My father was too busy congratulating himself to notice how unhappy Linc sounded. That hurt way more than hearing about him with Jana. He couldn’t help it if he didn’t like me the way I liked him. I understood that much, but I couldn’t comprehend why Linc hated me so much.
I chewed my bottom lip the rest of the way home to keep from crying and went straight upstairs to take a shower and warm up. Only in the privacy of the shower did I silently release the tears of sorrow, heartache, and regret, pressing a washcloth to my face to muffle the sound of me crying. I wasn’t in there long before Jules knocked on the door and told me that dinner would be ready in ten minutes.
I shut the water off, wrapped a towel around my waist, and headed to my bedroom. At least I’d have a few more minutes of quiet in the sanctuary of my room to pull myself together before I had to go downstairs and face my family and Lincoln. When I opened my bedroom door, Lincoln rose off my bed and stared at me with wide eyes. His mouth fell open, and a soft sigh escaped his mouth.
“What are you doing up here?”
Not that long ago, it was his favorite place in my house. It was our little refuge from the world. Suddenly, the room didn’t seem big enough for both of us. I couldn’t understand why Lincoln kept raking his eyes over my chest and bare legs peeking out from beneath
the towel.
“Rush,” he whispered raggedly. What I saw in his dark gaze snatched the air from my lungs. It wasn’t disgust that had kept Lincoln away from me. It was fear. The same fear of discovery that I’d battled the past few years.
“Here you go, Mr. Holden,” Walter said, setting the deep-fried calamari on the table. “Anything else?”
It took me a few moments before I was back in my favorite restaurant with Walter instead of my old bedroom with Lincoln. “This looks great, Walter. Thank you.”

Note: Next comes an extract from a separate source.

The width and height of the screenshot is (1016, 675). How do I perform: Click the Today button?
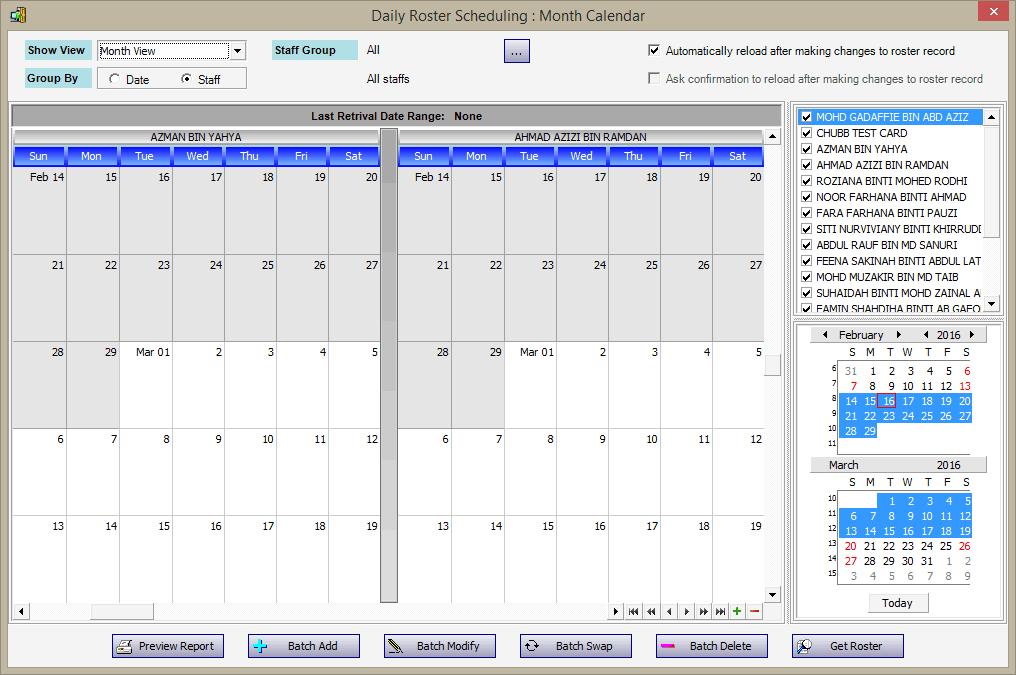(x=897, y=603)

I savored the calamari followed by my entrée, sipped wine, and ordered dessert for one to go. It was nearly eight o’clock when the Lyft driver dropped me off in front of the home I shared with Travis. All the lights were off, which meant he hadn’t made it home yet either. A good man would worry about his partner’s safety when he was more than two hours late for a celebration dinner, but I was too angry to worry. It wasn’t the first time he’d left me high and dry and humiliated by his callousness. I just wasn’t sure what, if anything, I was going to do about it.
I put my dessert in the refrigerator, stripped naked, and took a hot shower. As always, my cock responded to the touch of my hand, which was about the only action it had seen lately. Why deny myself pleasure? I closed my eyes and let my fantasies fly, stroking my cock fast and slow, hard and teasing until I was right on the verge of climax. Just as I was about to shoot, Travis jerked back the shower curtain. He stood there fully dressed in his five-thousand-dollar suit and his eyes zeroed in on my hands.
I didn’t bother to stop. I closed my eyes and went back to the dark-eyed stranger in my fantasy, not caring that my partner was watching. I could feel Travis’s annoyance radiating from him, and it only made me hornier.
“What are you doing, Rush?”
In my head, a dark, deep voice said, “Come for me, Rush.”
And I did. Loud and proud as I spurted cum all over the shower floor. Once the last drop fell from my slit, I turned and looked into Travis’s eyes. “That was my anniversary sex.”